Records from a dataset
- Opening Delimiter -

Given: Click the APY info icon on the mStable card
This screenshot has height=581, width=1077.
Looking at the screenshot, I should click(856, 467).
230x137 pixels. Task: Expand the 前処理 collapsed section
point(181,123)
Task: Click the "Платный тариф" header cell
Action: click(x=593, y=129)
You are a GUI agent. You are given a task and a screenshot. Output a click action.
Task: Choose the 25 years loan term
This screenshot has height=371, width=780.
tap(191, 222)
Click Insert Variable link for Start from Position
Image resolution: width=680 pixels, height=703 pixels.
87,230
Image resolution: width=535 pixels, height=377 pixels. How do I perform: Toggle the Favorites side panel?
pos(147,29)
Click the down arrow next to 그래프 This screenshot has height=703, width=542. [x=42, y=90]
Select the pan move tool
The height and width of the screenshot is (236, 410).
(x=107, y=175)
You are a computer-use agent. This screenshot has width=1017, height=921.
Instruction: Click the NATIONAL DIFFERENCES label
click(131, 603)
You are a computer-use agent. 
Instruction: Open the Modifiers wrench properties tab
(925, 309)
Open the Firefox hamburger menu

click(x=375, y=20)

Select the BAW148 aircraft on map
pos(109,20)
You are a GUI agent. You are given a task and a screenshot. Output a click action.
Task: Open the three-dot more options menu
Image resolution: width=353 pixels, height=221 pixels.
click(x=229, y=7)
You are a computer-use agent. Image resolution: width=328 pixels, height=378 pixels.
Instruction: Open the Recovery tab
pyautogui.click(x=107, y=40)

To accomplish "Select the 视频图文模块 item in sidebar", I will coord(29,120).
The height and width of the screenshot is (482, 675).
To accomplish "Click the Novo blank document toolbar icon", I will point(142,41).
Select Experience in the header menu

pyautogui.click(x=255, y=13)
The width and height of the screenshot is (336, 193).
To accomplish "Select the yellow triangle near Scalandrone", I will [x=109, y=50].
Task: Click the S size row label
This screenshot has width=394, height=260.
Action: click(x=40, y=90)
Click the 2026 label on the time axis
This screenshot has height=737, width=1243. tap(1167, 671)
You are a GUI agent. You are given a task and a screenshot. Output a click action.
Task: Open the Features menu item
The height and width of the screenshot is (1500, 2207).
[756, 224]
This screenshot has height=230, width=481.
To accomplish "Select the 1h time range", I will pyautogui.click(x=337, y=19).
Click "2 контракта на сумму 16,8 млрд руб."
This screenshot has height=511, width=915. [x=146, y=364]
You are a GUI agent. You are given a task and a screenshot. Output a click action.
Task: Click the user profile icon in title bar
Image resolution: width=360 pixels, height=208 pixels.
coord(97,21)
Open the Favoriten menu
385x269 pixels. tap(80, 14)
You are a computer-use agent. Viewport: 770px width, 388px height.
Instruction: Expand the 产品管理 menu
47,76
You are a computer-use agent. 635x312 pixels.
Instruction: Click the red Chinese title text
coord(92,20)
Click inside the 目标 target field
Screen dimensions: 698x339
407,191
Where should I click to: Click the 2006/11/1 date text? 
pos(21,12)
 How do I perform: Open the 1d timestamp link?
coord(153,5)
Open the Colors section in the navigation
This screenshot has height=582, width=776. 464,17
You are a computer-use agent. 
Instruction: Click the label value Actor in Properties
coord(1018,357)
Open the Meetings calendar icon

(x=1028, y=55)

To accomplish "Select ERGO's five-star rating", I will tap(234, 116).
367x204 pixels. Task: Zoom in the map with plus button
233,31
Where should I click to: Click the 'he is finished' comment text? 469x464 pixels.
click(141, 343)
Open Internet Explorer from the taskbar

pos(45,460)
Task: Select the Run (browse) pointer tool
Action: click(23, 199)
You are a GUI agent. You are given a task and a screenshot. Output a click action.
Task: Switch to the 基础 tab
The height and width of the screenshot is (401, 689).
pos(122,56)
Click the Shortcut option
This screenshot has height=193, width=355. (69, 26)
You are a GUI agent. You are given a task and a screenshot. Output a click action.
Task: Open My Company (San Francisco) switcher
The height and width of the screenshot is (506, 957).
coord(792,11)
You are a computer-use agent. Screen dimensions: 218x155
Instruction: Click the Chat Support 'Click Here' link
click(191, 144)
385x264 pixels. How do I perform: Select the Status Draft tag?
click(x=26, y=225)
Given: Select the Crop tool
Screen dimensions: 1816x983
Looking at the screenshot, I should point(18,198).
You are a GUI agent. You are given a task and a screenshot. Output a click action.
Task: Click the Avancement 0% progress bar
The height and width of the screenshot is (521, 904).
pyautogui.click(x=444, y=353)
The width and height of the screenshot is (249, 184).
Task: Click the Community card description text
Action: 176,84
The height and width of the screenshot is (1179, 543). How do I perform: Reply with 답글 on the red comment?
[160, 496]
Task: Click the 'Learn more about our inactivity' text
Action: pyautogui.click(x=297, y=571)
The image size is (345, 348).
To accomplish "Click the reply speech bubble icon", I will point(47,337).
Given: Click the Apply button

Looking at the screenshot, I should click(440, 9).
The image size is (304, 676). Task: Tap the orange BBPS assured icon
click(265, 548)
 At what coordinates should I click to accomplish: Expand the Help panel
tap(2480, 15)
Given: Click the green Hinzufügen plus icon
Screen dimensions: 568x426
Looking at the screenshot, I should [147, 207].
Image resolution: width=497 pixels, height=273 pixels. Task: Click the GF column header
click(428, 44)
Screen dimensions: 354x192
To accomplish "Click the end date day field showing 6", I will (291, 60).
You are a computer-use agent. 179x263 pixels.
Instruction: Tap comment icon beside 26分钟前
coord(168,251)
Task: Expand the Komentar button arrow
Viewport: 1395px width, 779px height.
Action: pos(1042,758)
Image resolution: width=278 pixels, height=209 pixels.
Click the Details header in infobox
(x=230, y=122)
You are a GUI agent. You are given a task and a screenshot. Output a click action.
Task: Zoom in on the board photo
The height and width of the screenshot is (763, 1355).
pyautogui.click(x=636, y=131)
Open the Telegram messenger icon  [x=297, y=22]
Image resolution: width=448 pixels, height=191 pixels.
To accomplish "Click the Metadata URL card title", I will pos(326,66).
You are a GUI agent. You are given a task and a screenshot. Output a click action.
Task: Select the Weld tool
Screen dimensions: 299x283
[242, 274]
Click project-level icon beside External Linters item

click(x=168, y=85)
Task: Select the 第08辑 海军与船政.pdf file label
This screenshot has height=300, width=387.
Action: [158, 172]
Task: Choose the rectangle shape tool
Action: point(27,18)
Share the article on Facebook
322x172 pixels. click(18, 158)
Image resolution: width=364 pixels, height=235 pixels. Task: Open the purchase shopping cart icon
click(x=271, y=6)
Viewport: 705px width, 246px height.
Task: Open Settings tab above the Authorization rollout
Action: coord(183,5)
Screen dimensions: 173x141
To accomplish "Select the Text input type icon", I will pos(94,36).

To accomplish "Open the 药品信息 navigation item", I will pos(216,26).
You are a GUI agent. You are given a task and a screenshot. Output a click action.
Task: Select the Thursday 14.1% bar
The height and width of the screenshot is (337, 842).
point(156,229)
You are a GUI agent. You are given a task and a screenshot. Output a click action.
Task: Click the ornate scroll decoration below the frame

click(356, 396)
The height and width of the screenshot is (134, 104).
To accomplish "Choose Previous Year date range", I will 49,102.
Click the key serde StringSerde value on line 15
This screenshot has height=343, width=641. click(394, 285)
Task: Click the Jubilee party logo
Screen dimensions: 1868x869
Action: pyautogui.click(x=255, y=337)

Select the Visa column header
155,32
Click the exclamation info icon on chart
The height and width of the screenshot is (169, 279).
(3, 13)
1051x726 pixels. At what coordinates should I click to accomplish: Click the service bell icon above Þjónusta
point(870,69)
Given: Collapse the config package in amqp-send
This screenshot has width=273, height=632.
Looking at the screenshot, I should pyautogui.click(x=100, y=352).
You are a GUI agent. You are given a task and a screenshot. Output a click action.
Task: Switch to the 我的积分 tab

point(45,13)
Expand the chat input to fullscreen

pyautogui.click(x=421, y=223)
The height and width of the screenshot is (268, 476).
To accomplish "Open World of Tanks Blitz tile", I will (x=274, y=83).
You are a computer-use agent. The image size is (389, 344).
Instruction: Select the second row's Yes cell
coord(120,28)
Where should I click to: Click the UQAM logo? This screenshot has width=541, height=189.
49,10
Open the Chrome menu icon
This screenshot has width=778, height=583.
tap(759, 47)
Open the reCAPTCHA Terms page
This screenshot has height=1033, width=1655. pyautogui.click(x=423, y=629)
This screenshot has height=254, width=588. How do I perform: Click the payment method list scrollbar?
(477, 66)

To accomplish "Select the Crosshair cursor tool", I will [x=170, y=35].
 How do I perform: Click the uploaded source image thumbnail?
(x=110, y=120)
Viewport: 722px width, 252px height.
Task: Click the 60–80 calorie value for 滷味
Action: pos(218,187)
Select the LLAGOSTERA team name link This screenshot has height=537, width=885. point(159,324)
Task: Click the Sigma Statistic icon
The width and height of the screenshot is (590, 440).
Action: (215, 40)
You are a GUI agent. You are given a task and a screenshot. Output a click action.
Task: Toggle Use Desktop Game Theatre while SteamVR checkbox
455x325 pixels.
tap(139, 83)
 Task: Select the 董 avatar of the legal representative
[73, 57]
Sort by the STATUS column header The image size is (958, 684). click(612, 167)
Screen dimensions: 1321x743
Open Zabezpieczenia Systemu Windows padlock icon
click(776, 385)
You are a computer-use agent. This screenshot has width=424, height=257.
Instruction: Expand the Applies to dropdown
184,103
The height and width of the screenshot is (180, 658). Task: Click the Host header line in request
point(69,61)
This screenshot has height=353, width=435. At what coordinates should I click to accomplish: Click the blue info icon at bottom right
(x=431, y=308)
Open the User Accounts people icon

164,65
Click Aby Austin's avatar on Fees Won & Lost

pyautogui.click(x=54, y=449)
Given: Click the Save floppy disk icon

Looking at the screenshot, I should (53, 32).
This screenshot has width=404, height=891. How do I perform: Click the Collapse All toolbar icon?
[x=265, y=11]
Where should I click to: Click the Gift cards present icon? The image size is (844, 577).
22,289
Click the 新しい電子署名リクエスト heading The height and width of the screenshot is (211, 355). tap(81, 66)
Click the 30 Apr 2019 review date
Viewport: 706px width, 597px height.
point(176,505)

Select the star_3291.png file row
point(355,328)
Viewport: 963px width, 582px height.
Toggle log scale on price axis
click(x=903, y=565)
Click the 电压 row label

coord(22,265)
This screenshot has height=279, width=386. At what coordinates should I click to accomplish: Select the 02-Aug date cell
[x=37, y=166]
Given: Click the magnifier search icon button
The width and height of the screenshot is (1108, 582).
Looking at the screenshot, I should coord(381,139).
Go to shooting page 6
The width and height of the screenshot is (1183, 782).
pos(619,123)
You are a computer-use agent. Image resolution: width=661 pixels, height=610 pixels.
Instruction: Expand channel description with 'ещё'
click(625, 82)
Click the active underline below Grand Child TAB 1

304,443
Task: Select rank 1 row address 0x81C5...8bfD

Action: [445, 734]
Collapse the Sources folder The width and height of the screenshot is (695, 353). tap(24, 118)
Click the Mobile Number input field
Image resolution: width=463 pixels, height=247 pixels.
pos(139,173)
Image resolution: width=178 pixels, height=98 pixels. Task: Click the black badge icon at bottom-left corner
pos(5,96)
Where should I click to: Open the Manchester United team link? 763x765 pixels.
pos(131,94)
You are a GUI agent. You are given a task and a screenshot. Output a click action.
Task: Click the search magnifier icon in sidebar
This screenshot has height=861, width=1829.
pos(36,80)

- Closing Delimiter -

YOUR GOAL:
Of the lines above, retype only those from the line containing "Task: Click the user" through the line containing "You are a computer-use agent. Viewport: 770px", including both, exactly.

ANSWER TO THE EXERCISE:
Task: Click the user profile icon in title bar
Image resolution: width=360 pixels, height=208 pixels.
coord(97,21)
Open the Favoriten menu
385x269 pixels. tap(80, 14)
You are a computer-use agent. Viewport: 770px width, 388px height.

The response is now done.